Teva Pharmaceuticals mengumumkan rencana pemangkasan terbesar: 2.893 posisi global hingga 2027, dengan target efisiensi US$700 juta (Rp11,4 triliun) per tahun.

Sementara itu, Bayer memangkas 2.000 peran di kuartal I sebagai bagian dari transformasi besar setelah sebelumnya melepas 11.000 posisi sejak 2023. Pfizer juga tak ketinggalan, memutuskan 100 karyawan di Washington pada Agustus, imbas akuisisi Seagen senilai US$43 miliar. 

Merck menutup fasilitas di Pennsylvania, memengaruhi 163 pekerja. Sedangkan CSL asal Australia memangkas 15% dari total tenaga kerjanya, sekitar 29.000 orang.

Tahun Pahit Bagi Bioteknologi

Jika perusahaan besar melakukan efisiensi, sektor biotek justru terpukul lebih keras. PHK kerap menjadi “mode bertahan hidup.” Sage Therapeutics melepas 338 pegawai di Cambridge, Massachusetts, terkait akuisisi oleh Supernus Pharmaceuticals. 

Recursion Pharmaceuticals memangkas 20% staf demi memperpanjang “runway” kas hingga 2027. Vertex memangkas 125 pegawai, sementara Exelixis mengurangi 130 pekerja dengan menutup fasilitas di Pennsylvania.

Banyak perusahaan kecil bahkan gulung tikar total.
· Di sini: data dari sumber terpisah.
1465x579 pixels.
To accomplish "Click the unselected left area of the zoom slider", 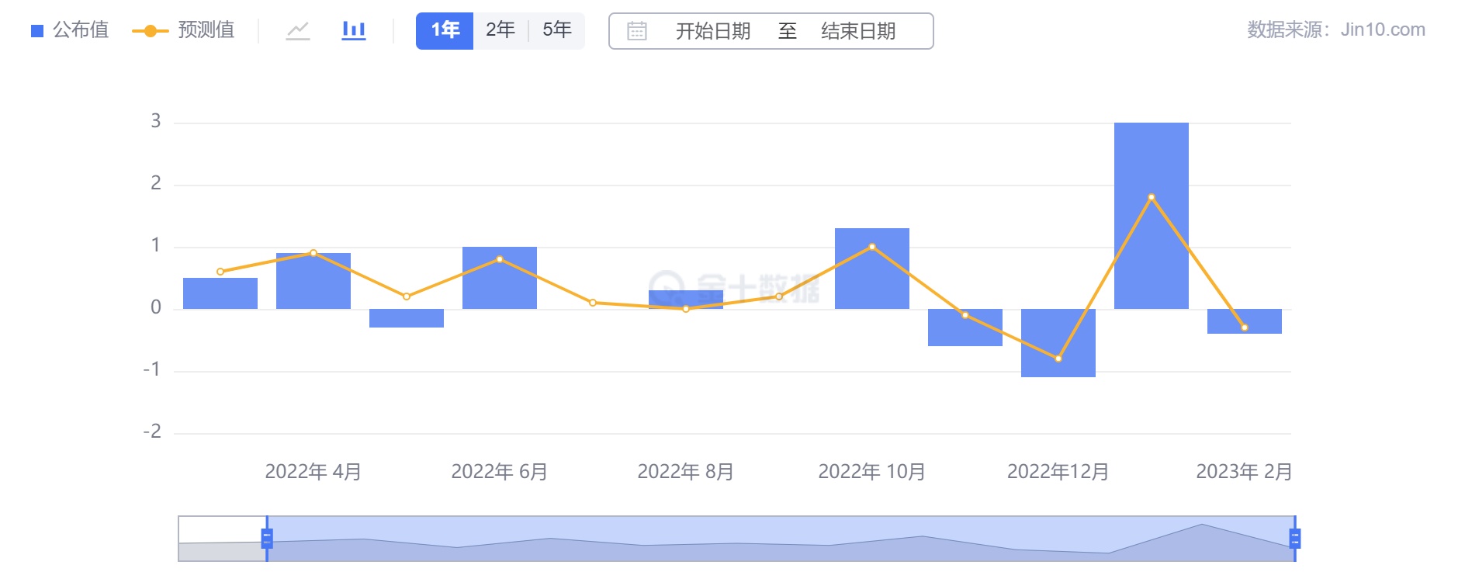I will pyautogui.click(x=222, y=538).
Appia Bio tutup pada Agustus karena kehabisan dana. Lyndra Therapeutics bangkrut pada Maret, sementara iTeos terpaksa berhenti usai kehilangan mitra riset. Unity Biotechnology bahkan melepas seluruh 16 pegawainya pada Mei, mempertimbangkan penjualan atau penutupan permanen.

Mengapa PHK Farmasi 2025 Begitu Besar?

Para analis menilai, ada kombinasi faktor penyebab. Dari sisi big pharma, habisnya masa paten obat blockbuster mendorong restrukturisasi besar-besaran. Bagi bioteknologi, krisis pendanaan ventura menjadi pemicu utama, memaksa mereka melakukan PHK demi memperpanjang nafas bisnis.

Faktor makro pun ikut memperburuk keadaan. Inflasi tinggi, tingkat pengangguran AS yang naik ke 4,2% pada Juli, serta ketidakpastian kebijakan suku bunga Federal Reserve menambah tekanan. Tak heran, sektor kesehatan tercatat turun 3,3% di pasar modal, berbanding terbalik dengan sektor utilitas yang justru melesat.

Prospek Suram Bagi Pekerja

Para pekerja menjadi korban terbesar dari gelombang efisiensi ini. Biaya pesangon pun membengkak, seperti Recursion yang mengeluarkan US$11 juta (Rp180,4 miliar) dan Nkarta sekitar US$5,5–6,5 juta (Rp90,2–106,6 miliar). Komunitas farmasi di pusat riset seperti Massachusetts, California, dan New Jersey merasakan dampak paling nyata.

Dengan lebih dari 3.140 perusahaan global mengumumkan PHK massal sejak Januari 2025, para pengamat memperingatkan bahwa tahun ini bisa melampaui rekor kelam 2024. 

Inovasi di bidang farmasi memang terus berjalan, tapi pertanyaan besar muncul: apakah efisiensi bisa berjalan tanpa mengorbankan SDM yang justru menjadi motor penggerak riset dan terobosan medis?